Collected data
━━━

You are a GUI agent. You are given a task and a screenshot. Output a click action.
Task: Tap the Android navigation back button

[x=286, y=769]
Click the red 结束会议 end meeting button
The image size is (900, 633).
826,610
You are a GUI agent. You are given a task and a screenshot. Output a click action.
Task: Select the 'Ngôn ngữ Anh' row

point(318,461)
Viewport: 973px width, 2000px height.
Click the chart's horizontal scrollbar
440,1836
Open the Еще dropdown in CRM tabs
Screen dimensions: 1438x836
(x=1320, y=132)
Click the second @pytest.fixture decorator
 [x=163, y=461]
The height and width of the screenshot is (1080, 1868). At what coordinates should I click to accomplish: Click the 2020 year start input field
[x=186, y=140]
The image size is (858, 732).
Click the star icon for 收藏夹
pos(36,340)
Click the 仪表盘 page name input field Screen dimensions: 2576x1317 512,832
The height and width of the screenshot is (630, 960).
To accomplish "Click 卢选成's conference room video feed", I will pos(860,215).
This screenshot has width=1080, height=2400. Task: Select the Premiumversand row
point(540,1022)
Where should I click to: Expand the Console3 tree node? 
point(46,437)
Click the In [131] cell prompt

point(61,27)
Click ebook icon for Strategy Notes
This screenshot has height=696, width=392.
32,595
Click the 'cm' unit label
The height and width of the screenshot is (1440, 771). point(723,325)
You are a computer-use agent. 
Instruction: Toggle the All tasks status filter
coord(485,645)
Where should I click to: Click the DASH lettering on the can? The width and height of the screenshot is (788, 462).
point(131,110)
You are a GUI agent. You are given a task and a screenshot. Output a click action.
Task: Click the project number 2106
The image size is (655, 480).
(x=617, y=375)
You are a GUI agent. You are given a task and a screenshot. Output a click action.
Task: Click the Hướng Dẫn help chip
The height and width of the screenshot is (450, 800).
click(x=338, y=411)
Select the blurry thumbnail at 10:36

━━━

Both end lines included, restate word for word the lines above from the line with "Click the second @pytest.fixture decorator" to the line with "The height and width of the screenshot is (630, 960).", and nothing else.

Click the second @pytest.fixture decorator
 [x=163, y=461]
The height and width of the screenshot is (1080, 1868). At what coordinates should I click to accomplish: Click the 2020 year start input field
[x=186, y=140]
The image size is (858, 732).
Click the star icon for 收藏夹
pos(36,340)
Click the 仪表盘 page name input field Screen dimensions: 2576x1317 512,832
The height and width of the screenshot is (630, 960).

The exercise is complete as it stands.